Data listing »
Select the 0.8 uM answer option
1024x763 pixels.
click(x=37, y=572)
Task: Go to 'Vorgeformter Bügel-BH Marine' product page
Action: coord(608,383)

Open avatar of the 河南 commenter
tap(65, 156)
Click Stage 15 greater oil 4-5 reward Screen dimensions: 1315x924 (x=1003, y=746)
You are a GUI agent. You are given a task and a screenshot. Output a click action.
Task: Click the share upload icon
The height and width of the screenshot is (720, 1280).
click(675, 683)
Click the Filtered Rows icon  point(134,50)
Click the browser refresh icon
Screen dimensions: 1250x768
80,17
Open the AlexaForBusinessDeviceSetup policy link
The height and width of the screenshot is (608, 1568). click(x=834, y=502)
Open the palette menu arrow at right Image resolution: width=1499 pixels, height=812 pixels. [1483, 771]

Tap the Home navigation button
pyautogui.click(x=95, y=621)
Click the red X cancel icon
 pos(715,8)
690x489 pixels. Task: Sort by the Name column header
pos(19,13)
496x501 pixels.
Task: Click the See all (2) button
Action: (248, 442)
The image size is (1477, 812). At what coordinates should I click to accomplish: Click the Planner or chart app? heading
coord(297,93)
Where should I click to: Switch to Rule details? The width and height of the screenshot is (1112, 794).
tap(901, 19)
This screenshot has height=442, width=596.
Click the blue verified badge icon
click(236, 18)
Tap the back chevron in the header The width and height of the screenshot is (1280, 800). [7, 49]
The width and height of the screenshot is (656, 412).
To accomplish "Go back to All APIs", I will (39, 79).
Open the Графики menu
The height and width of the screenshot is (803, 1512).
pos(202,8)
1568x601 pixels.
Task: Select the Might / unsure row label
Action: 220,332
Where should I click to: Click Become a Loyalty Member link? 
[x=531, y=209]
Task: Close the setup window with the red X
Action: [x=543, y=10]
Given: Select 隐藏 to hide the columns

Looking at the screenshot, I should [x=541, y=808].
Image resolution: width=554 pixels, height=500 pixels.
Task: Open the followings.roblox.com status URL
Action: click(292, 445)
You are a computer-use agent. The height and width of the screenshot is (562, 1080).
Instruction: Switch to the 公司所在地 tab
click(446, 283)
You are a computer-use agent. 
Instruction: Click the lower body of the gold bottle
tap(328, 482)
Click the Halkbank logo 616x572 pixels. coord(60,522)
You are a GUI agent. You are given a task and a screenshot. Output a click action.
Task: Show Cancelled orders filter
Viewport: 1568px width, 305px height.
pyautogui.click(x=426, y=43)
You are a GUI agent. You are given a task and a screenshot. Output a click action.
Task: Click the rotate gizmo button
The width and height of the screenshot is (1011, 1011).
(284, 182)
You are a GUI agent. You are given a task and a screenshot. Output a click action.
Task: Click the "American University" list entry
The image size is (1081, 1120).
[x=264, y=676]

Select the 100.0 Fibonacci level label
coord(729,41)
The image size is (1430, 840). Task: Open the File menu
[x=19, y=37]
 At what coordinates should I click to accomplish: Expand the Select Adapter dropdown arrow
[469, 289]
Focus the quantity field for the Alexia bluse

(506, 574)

Work instruction » Send back every entry precisely as given.

Task answer »
Select the 0.8 uM answer option
1024x763 pixels.
click(x=37, y=572)
Task: Go to 'Vorgeformter Bügel-BH Marine' product page
Action: coord(608,383)

Open avatar of the 河南 commenter
tap(65, 156)
Click Stage 15 greater oil 4-5 reward Screen dimensions: 1315x924 (x=1003, y=746)
You are a GUI agent. You are given a task and a screenshot. Output a click action.
Task: Click the share upload icon
The height and width of the screenshot is (720, 1280).
click(675, 683)
Click the Filtered Rows icon  point(134,50)
Click the browser refresh icon
Screen dimensions: 1250x768
80,17
Open the AlexaForBusinessDeviceSetup policy link
The height and width of the screenshot is (608, 1568). click(x=834, y=502)
Open the palette menu arrow at right Image resolution: width=1499 pixels, height=812 pixels. [1483, 771]

Tap the Home navigation button
pyautogui.click(x=95, y=621)
Click the red X cancel icon
 pos(715,8)
690x489 pixels. Task: Sort by the Name column header
pos(19,13)
496x501 pixels.
Task: Click the See all (2) button
Action: (248, 442)
The image size is (1477, 812). At what coordinates should I click to accomplish: Click the Planner or chart app? heading
coord(297,93)
Where should I click to: Switch to Rule details? The width and height of the screenshot is (1112, 794).
tap(901, 19)
This screenshot has height=442, width=596.
Click the blue verified badge icon
click(236, 18)
Tap the back chevron in the header The width and height of the screenshot is (1280, 800). [7, 49]
The width and height of the screenshot is (656, 412).
To accomplish "Go back to All APIs", I will (39, 79).
Open the Графики menu
The height and width of the screenshot is (803, 1512).
pos(202,8)
1568x601 pixels.
Task: Select the Might / unsure row label
Action: 220,332
Where should I click to: Click Become a Loyalty Member link? 
[x=531, y=209]
Task: Close the setup window with the red X
Action: [x=543, y=10]
Given: Select 隐藏 to hide the columns

Looking at the screenshot, I should [x=541, y=808].
Image resolution: width=554 pixels, height=500 pixels.
Task: Open the followings.roblox.com status URL
Action: click(292, 445)
You are a computer-use agent. The height and width of the screenshot is (562, 1080).
Instruction: Switch to the 公司所在地 tab
click(446, 283)
You are a computer-use agent. 
Instruction: Click the lower body of the gold bottle
tap(328, 482)
Click the Halkbank logo 616x572 pixels. coord(60,522)
You are a GUI agent. You are given a task and a screenshot. Output a click action.
Task: Show Cancelled orders filter
Viewport: 1568px width, 305px height.
pyautogui.click(x=426, y=43)
You are a GUI agent. You are given a task and a screenshot. Output a click action.
Task: Click the rotate gizmo button
The width and height of the screenshot is (1011, 1011).
(284, 182)
You are a GUI agent. You are given a task and a screenshot. Output a click action.
Task: Click the "American University" list entry
The image size is (1081, 1120).
[x=264, y=676]

Select the 100.0 Fibonacci level label
coord(729,41)
The image size is (1430, 840). Task: Open the File menu
[x=19, y=37]
 At what coordinates should I click to accomplish: Expand the Select Adapter dropdown arrow
[469, 289]
Focus the quantity field for the Alexia bluse

(506, 574)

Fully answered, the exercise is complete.